I seem to get all my best insights about marketing while thinking about things that (seemingly) have nothing to do with marketing — while watching The Sopranos, or reading Allen Ginsberg or Matt Ridley, or listening to Bob Dylan or Leonard Cohen, or looking at a Picasso. I tend to arrive at epiphanies in this way as much, if not more than when I sit around and think directly about marketing. It's just the way my brain works.
I suspect that it is also the way Andy Havens's brain works, although I hesitate to speculate about what might actually take place in those dark corridors. Andy is a marketing guru who not long ago "retired" from one of my favorite listservs, in reaction to years of frustration trying to make lawyers "get it" about marketing. Now Andy has a new blog, TinkerX, in which he recently caught my eye with a post about Heisenberg's Uncertainty Principle. This principle of quantum physics, also known as the Principle of Indeterminacy, is something I (and a lot of people) have thought about for years, not only in a scientific context, but how it might apply to our understanding of other phenomena, including marketing. I am not going to try to explain it. Andy does a decent job of that, but since all sort of very bright people still argue about what it means and what it doesn't mean, don't expect to solve the riddle single-handedly.

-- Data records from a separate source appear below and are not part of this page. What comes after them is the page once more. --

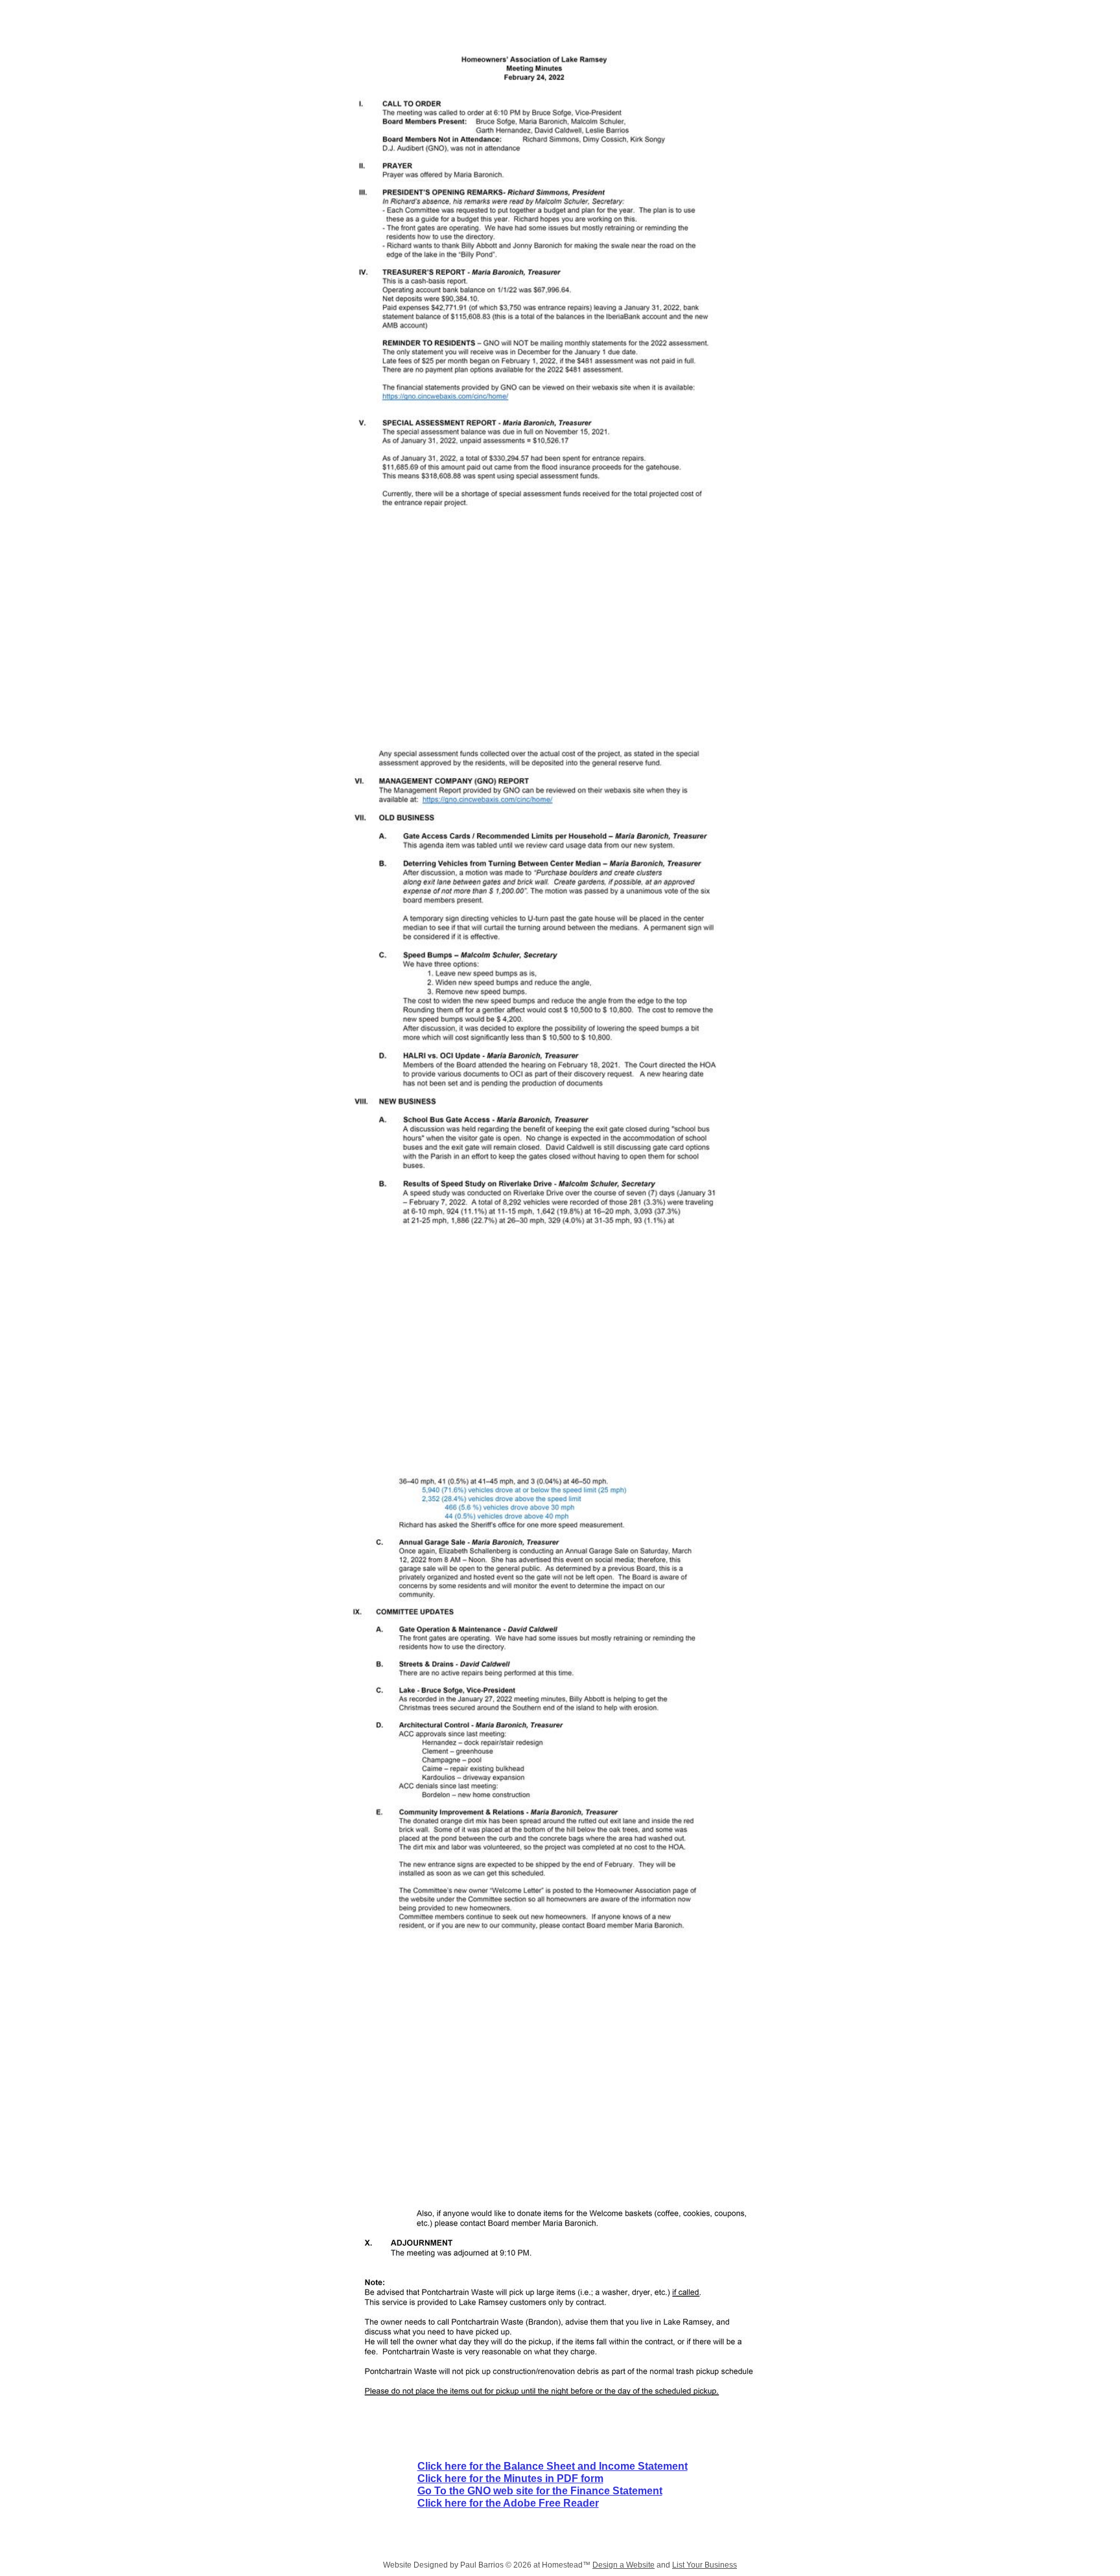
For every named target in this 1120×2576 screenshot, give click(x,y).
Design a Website (623, 2565)
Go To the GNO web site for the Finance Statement (539, 2490)
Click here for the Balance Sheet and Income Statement (552, 2466)
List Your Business (704, 2565)
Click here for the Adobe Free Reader (508, 2503)
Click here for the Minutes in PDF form (510, 2478)
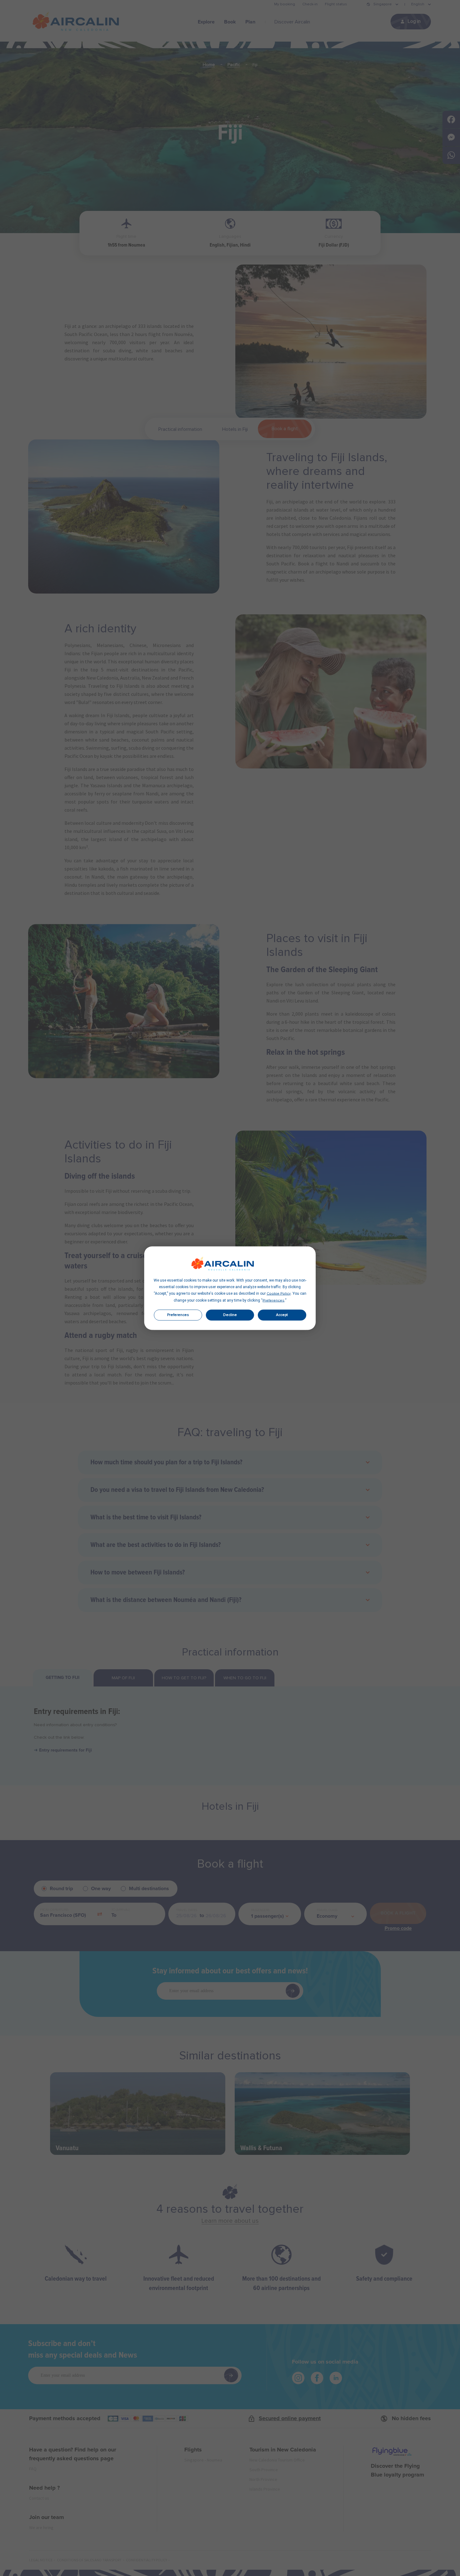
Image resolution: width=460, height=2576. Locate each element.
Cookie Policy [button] (279, 1293)
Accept (282, 1315)
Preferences (178, 1315)
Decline (230, 1315)
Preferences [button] (273, 1300)
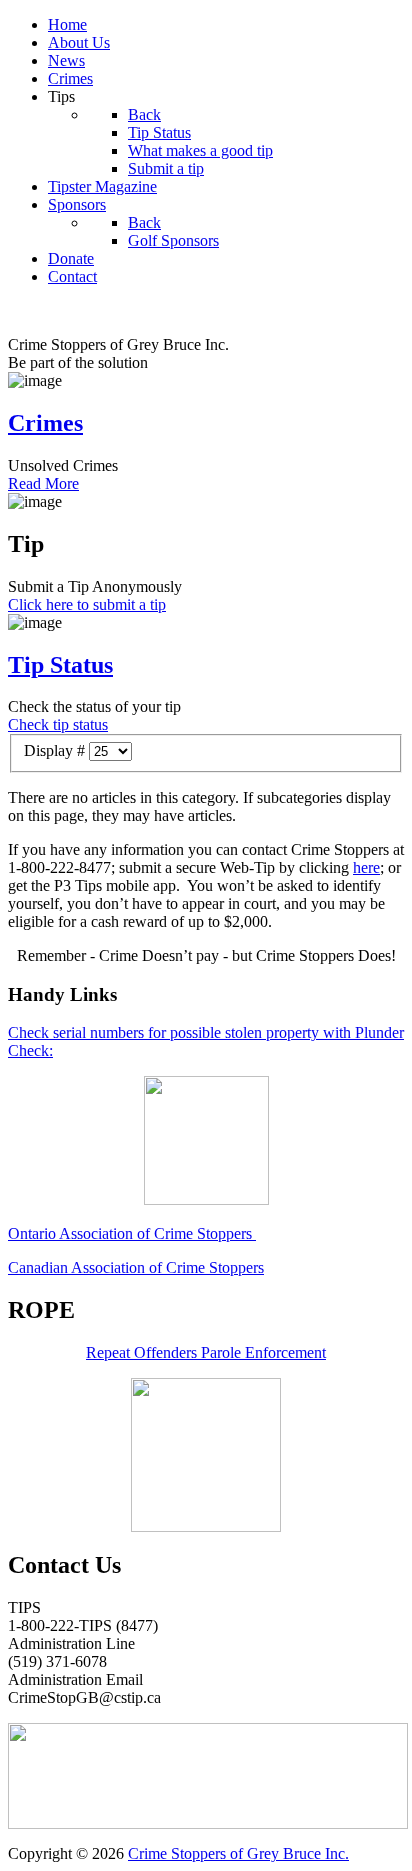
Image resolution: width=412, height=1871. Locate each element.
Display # (56, 750)
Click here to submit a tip (87, 604)
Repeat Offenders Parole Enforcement (206, 1352)
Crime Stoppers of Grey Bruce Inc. (238, 1853)
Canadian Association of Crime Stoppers (136, 1267)
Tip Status (60, 665)
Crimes (45, 423)
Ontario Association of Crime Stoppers (132, 1233)
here (366, 867)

I told Andy that my own interpretation of the Uncertainty Principle and how it might apply to marketing is closer to that of screenwriter William Goldman's famous assessment of Hollywood and the movie business: Nobody knows anything.






AH! Thank you so much Mark for posting about Andy's new blog. I'm an AH fan of grand proportions and greatly missed his musings.
Looking forward to meeting you at BlawgThink...your intro on the attendee circ. was highly amusing and readily caught my attention!